Perintah Tugas 1:
Hitunglah baris catatan yang memuat kata "should". Tuliskan angkanya saja.

Teks:
——
Friday, July 29, 2016

Kelaparan Karya Tapi Gengsi

Tulisan ini teruntuk banyak orang yang mungkin belum mengerti dan sadar bahwa kreatifitas itu punya harga. Banyak diantara kita belum bisa rela mengeluarkan beberapa peser rupiah untuk membeli kreatifitas. mungkin saja belum ada yang memberi tahu. Nah, mungkin ini kesempatan saya sedikit memberikan pemahaman (cieeeeelah pret).

Kita sebagai manusia pasti butuh makan. Makan adalah kebutuhan utama. Jika tidak makan kita akan mati. Maka dari itu kita akan membeli makanan untuk membuat kita kenyang dan punya energi. Harga beras sering naik, melonjak tinggi, tapi apa boleh buat, kita akan terus membeli beras, semahal apapun. Kita akan terus bekerja untuk memenuhi kebutuhan perut. Ini kebutuhan yang sangat wajib.

Nah, saya yakin diantara kalian yang membaca ini, kalian mungkin punya tv di rumah kalian. Kalian membelinya karena membutuhkan hiburan (selain informasi). Kalian yang membaca ini pasti punya laptop/komputer atau paling tidak gadget berbentuk handphone untuk membaca blog ini. Selain untuk informasi dan komunikasi, di gadget kalian pasti mencari hiburannya. Sekarang, saya cukup yakin, manusia di negeri ini butuh hiburan. Hiburan sudah nyaris menjadi kebutuhan utama di 2.0 era. Hiburan sudah seperti nasi. Manusia banyak yang “lapar” kreatifitas tapi tidak mengakui.

Tapi sayangnya banyak diantara kita yang tidak menghargai kreatifitas di medium-medium lain, seperti hal nya buku, musik, pertunjukan seni, design visual dan lain-lain. Untuk kalian yang punya buku, pasti ada saja teman kalian yang ingin meminjam buku kalian. Dia terlihat ingin sekali membacanya. Padahal buku tersebut banyak dijual di toko buku di mall, tapi dia tidak mau membeli. Bukannya saya pelit tidak mau meminjamkan, saya malah sering meminjamkan buku saya ke orang lain dan tidak jadi masalah. Tapi saya kasihan dengan orang-orang yang suka baca ini tapi tidak mau beli buku.
——
Catatan dari set data penunjukan:
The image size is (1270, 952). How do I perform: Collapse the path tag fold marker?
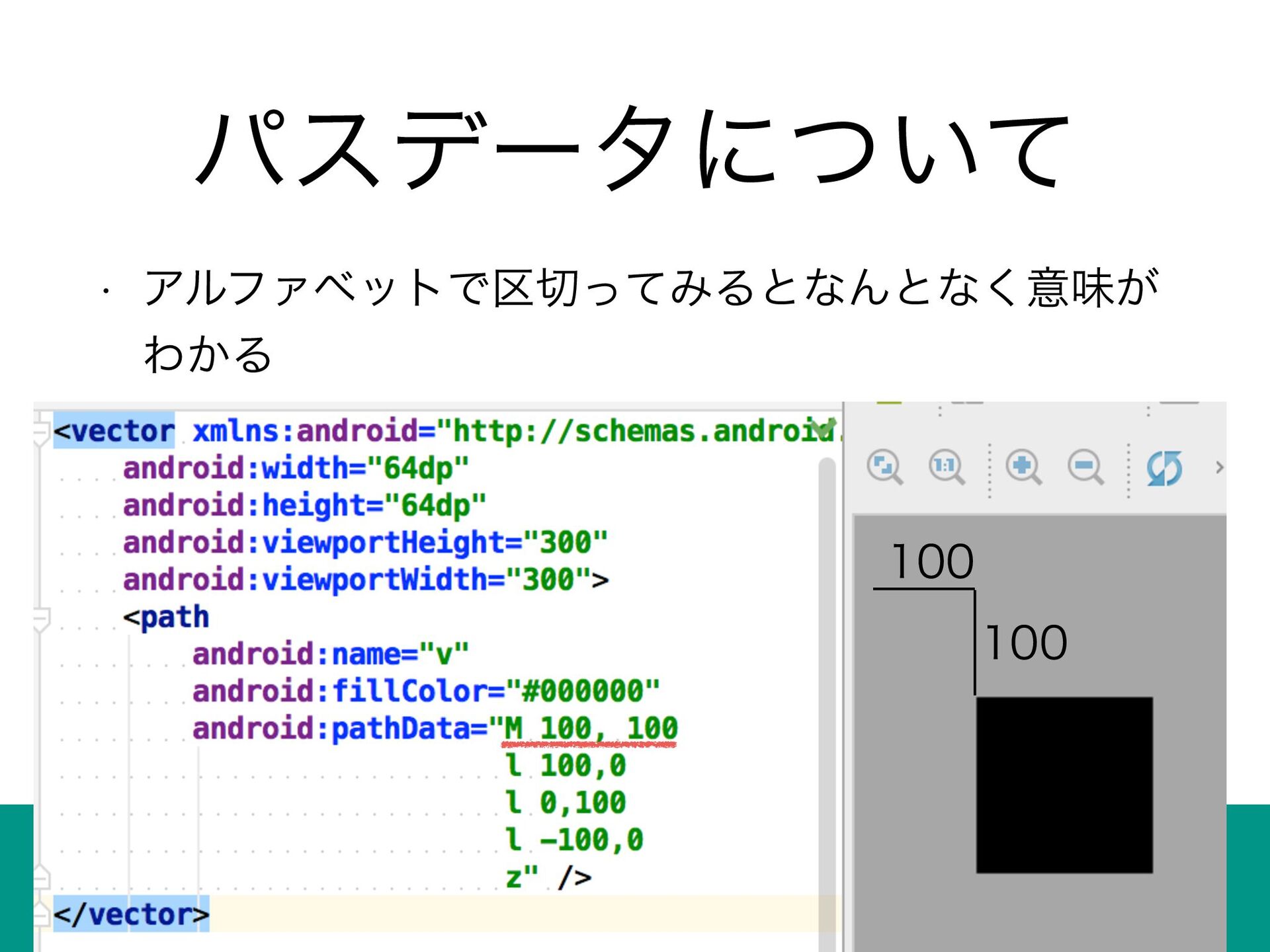pyautogui.click(x=41, y=619)
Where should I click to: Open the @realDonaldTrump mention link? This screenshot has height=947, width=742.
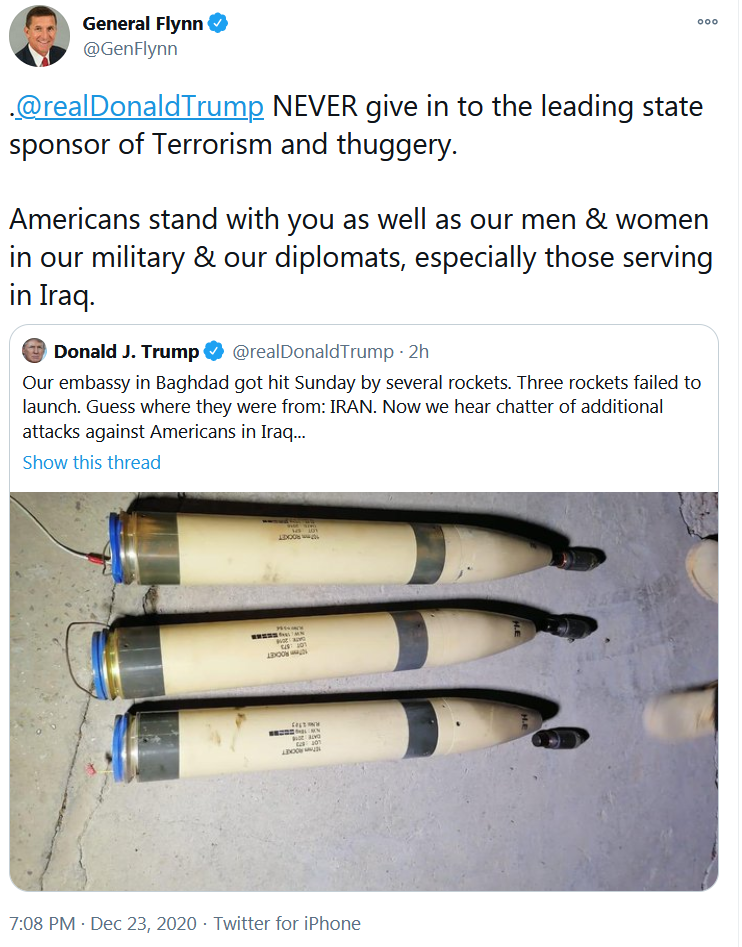point(139,106)
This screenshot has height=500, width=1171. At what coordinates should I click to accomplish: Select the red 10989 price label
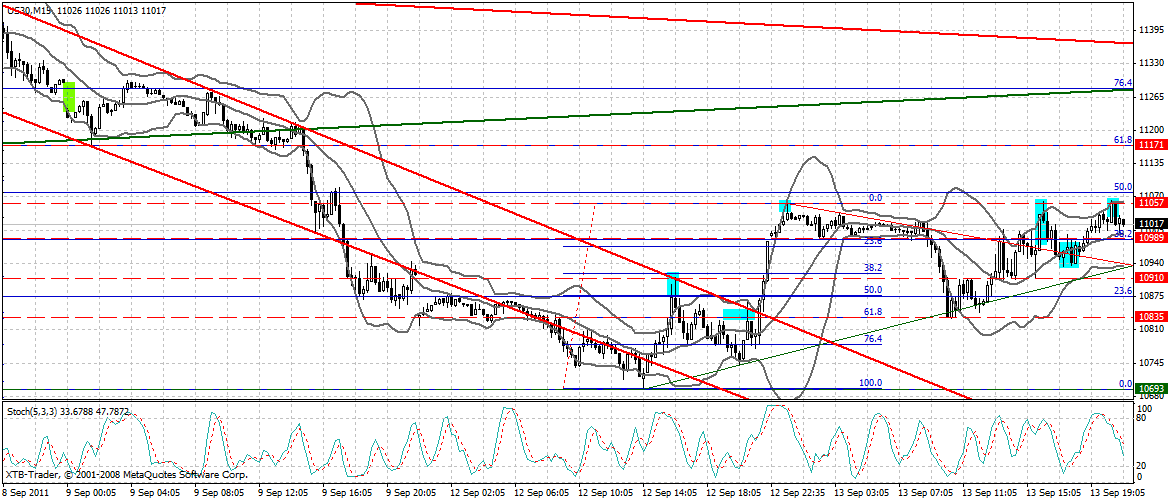(1151, 238)
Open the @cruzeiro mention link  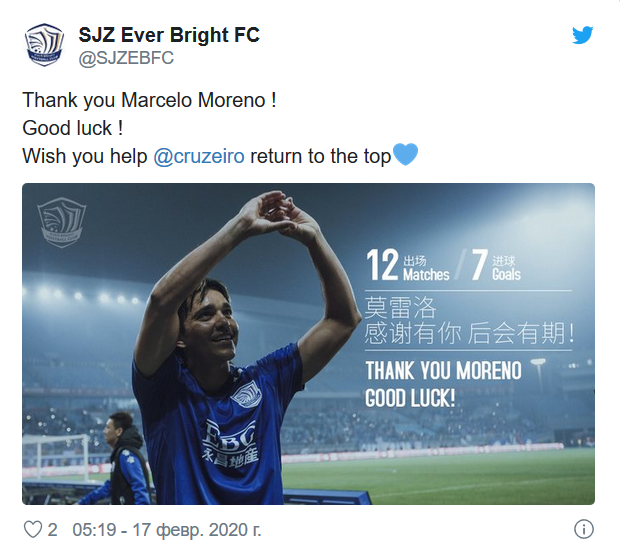tap(199, 157)
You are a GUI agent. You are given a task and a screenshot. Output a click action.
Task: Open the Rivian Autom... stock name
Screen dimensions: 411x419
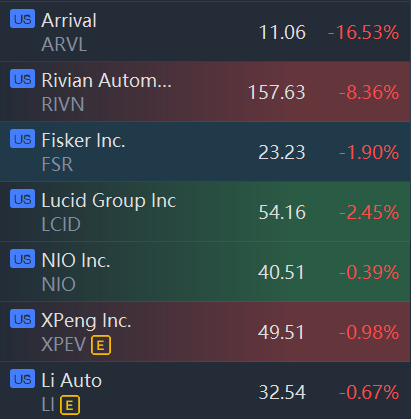[x=107, y=80]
——
Perintah Tugas 2:
Menurut teks tentang menghargai kreativitas, apa tujuan kita membeli makanan?

Jawaban Tertulis 1:
2

Jawaban Tertulis 2:
Agar kita kenyang dan punya energi.